Segment Start: Records supplied
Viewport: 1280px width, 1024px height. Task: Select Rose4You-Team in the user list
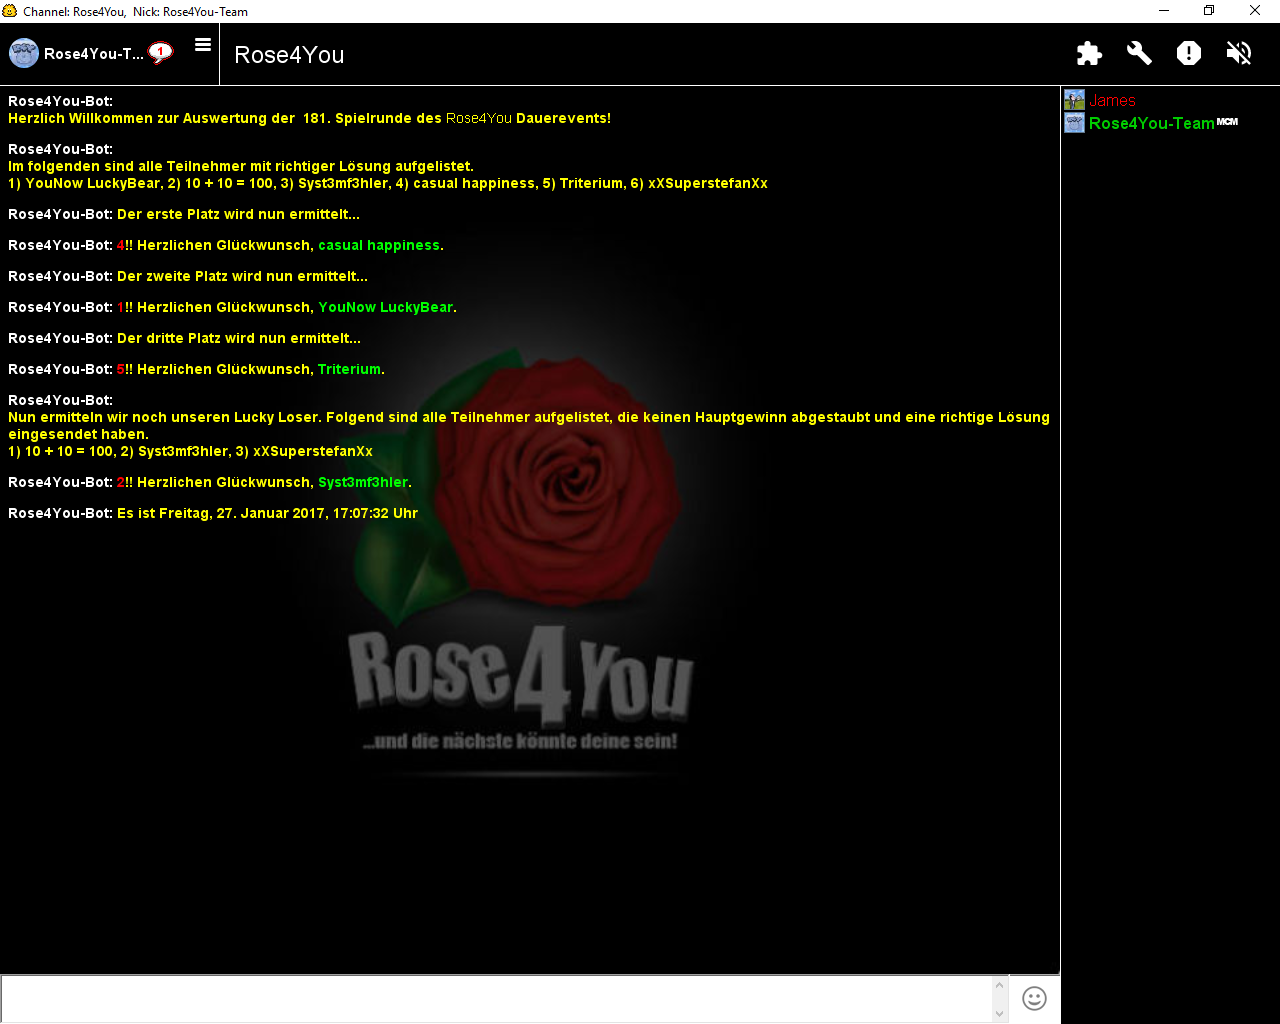coord(1151,123)
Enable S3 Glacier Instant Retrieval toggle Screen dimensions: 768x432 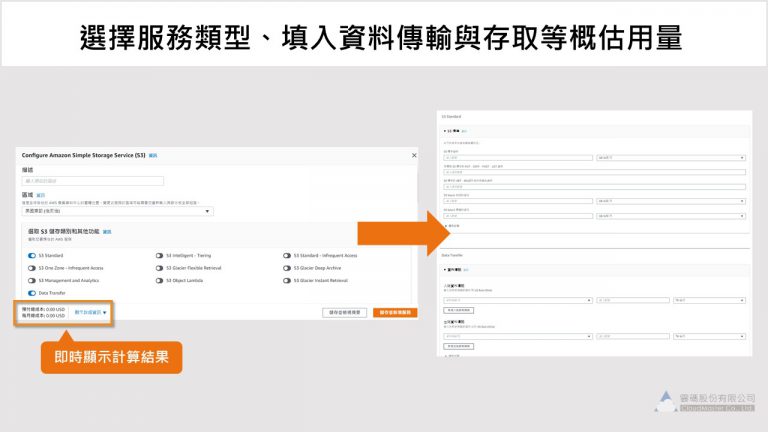pyautogui.click(x=288, y=281)
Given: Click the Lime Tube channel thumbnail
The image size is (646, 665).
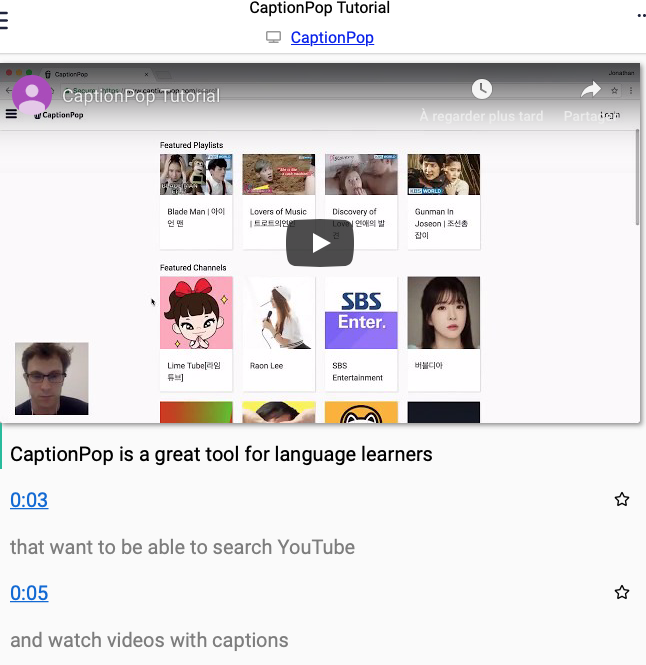Looking at the screenshot, I should coord(196,313).
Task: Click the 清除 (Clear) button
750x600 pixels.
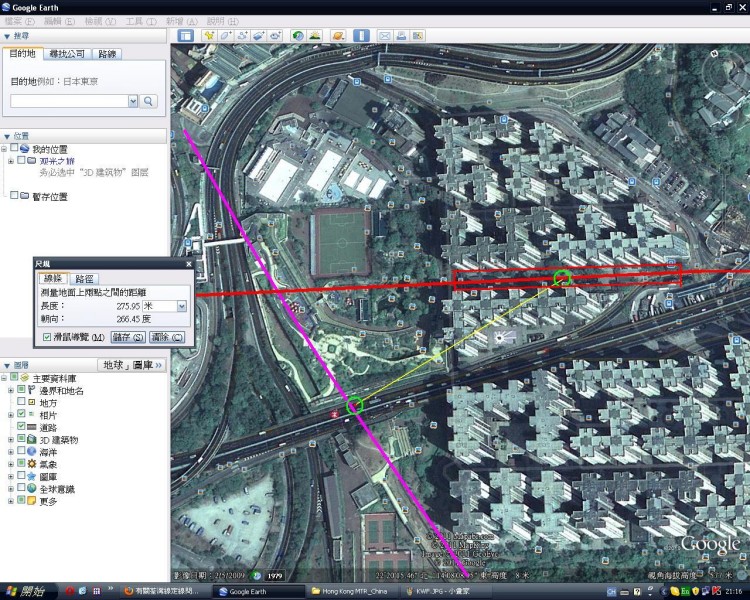Action: point(166,338)
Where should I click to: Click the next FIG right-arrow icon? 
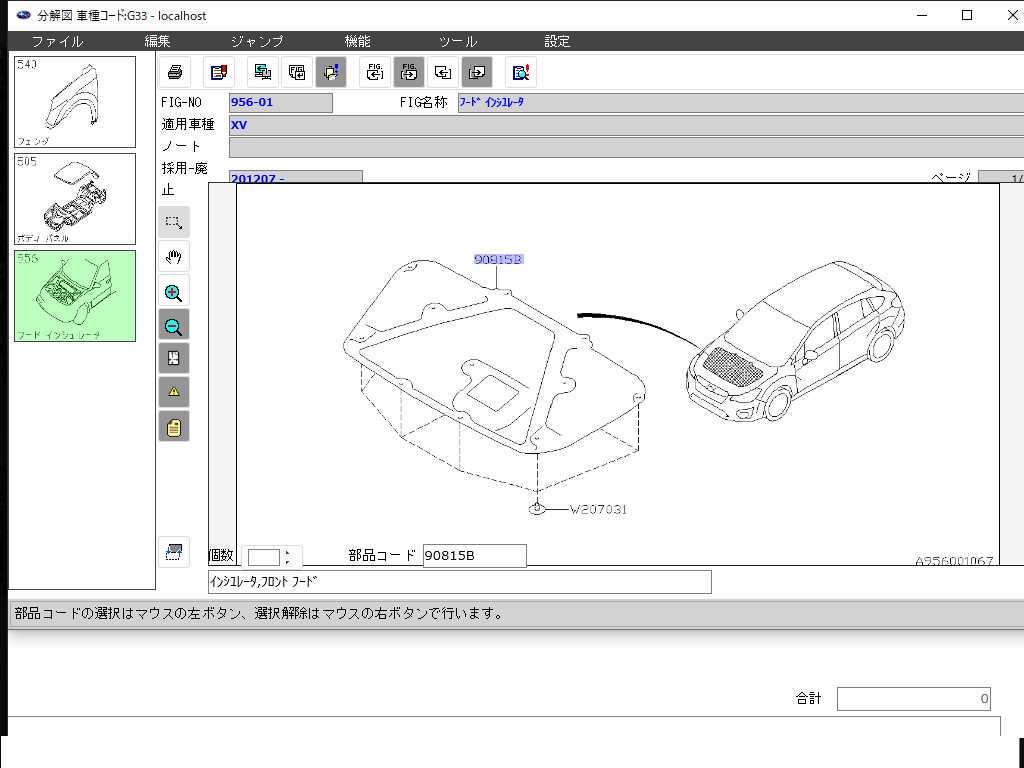409,72
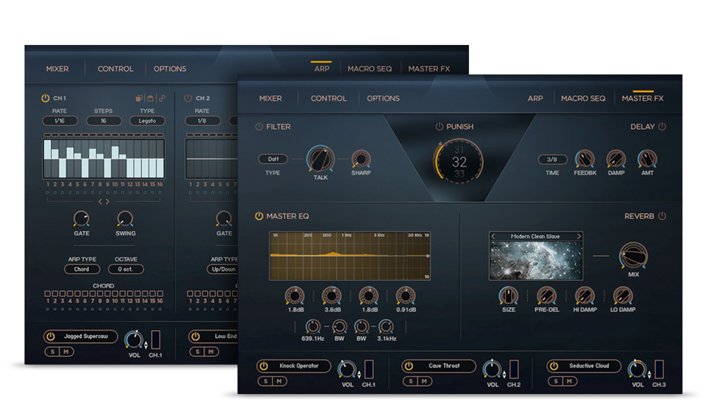The image size is (710, 409).
Task: Turn the filter TALK knob
Action: click(320, 158)
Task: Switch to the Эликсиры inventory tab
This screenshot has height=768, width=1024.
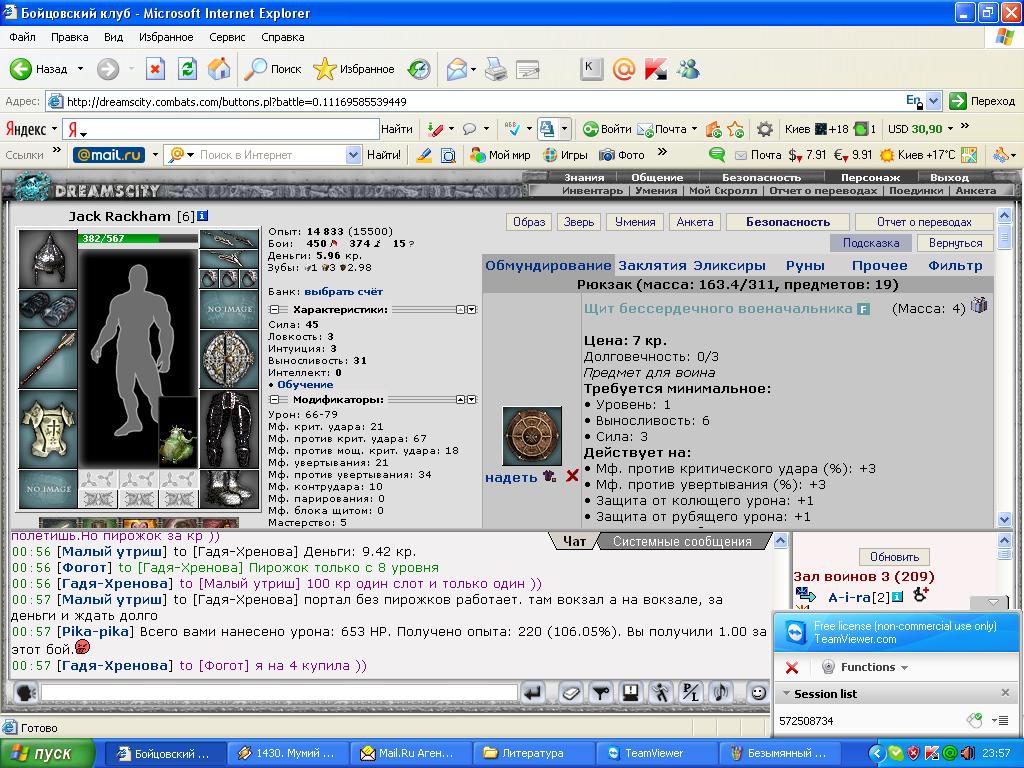Action: click(x=729, y=266)
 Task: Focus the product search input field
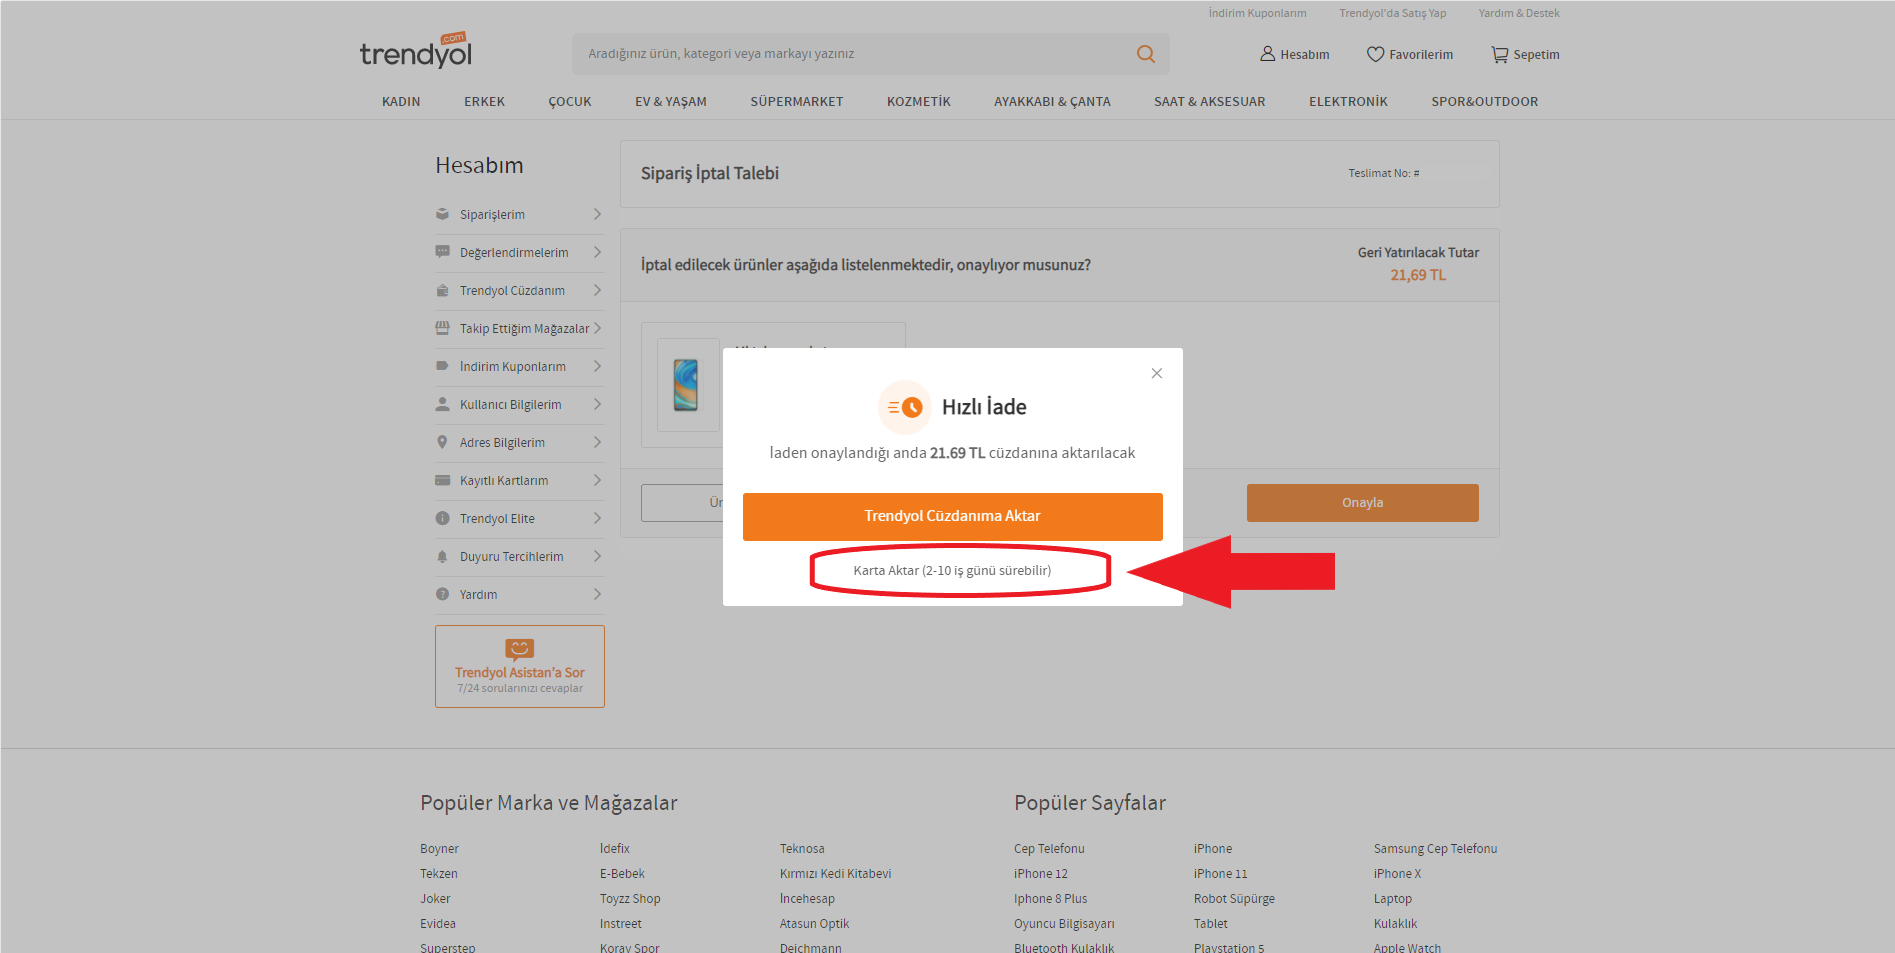pos(850,54)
Segment End: Records supplied
# What you are asked to do
Output exactly the lines from the line with "Task: Switch to the Эликсиры inventory tab" to the last line of the records, including both, and leave every picture out.

# Solved exercise
Task: Switch to the Эликсиры inventory tab
This screenshot has height=768, width=1024.
Action: click(x=729, y=266)
 Task: Focus the product search input field
pos(850,54)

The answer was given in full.